• **WHAT IS NEEDED**:
Reproduce, unchanged, the records that open with the line containing "At what coordinates" and close with the line containing "The width and height of the screenshot is (1561, 784).", both lines included.

• **EXERCISE DATA**:
────────
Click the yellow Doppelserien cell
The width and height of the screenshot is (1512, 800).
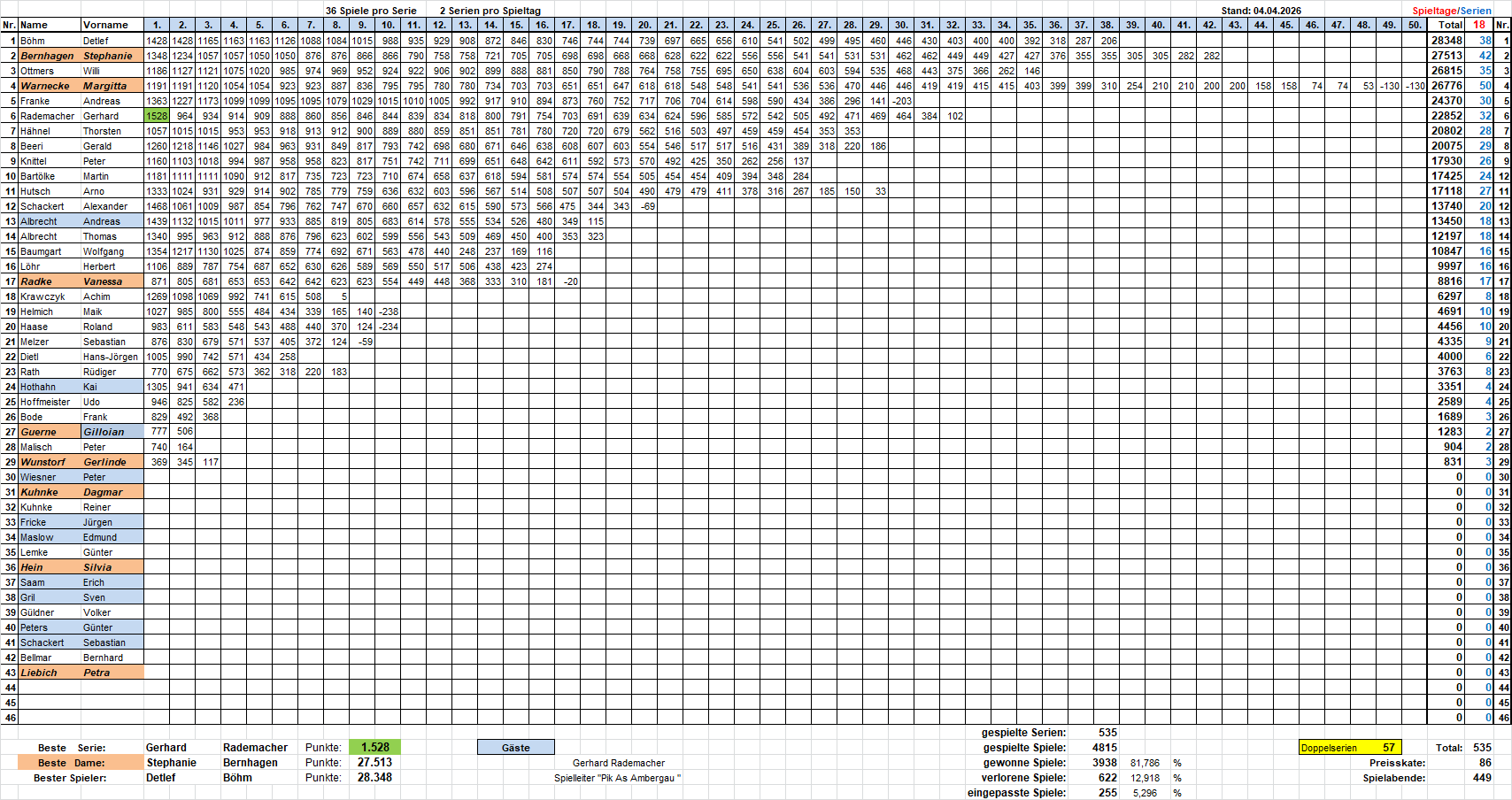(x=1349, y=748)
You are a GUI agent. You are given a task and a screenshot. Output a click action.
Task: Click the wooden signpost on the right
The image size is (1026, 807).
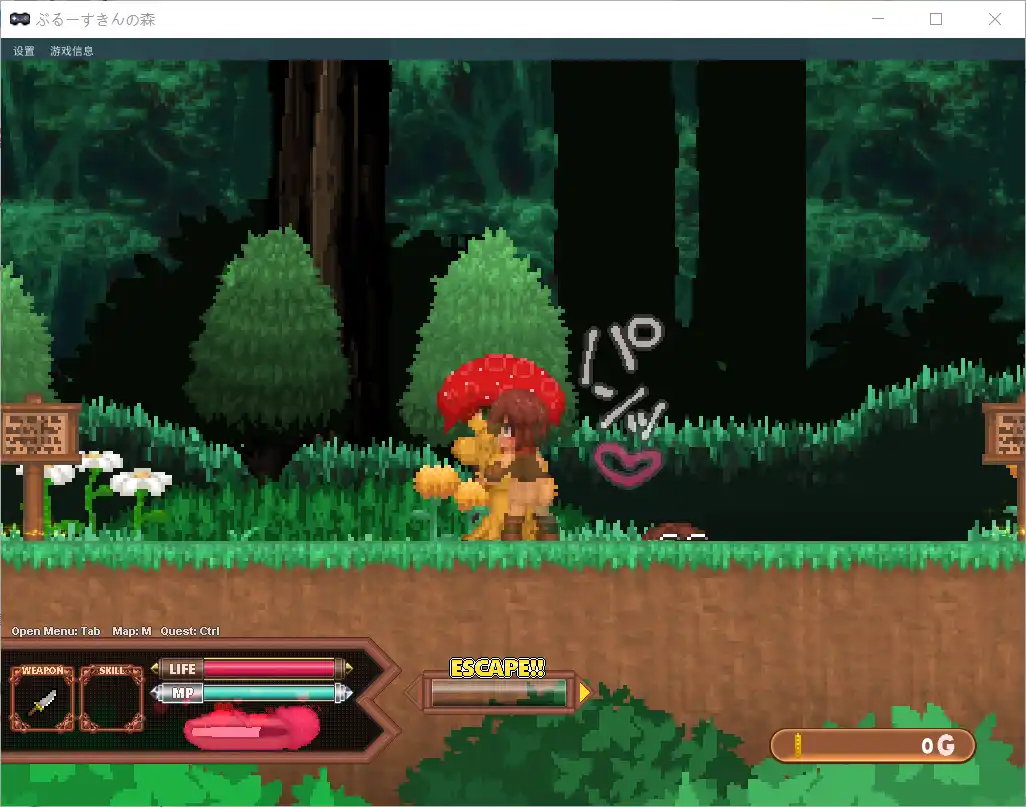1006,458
────────
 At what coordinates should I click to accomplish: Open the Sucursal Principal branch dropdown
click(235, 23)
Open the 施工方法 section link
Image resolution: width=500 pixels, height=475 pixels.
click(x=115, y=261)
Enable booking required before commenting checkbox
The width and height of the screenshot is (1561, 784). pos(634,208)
────────
• **EXERCISE RESULT**:
 At what coordinates should I click to accomplish: Open the Sucursal Principal branch dropdown
click(235, 23)
Open the 施工方法 section link
Image resolution: width=500 pixels, height=475 pixels.
click(x=115, y=261)
Enable booking required before commenting checkbox
The width and height of the screenshot is (1561, 784). pos(634,208)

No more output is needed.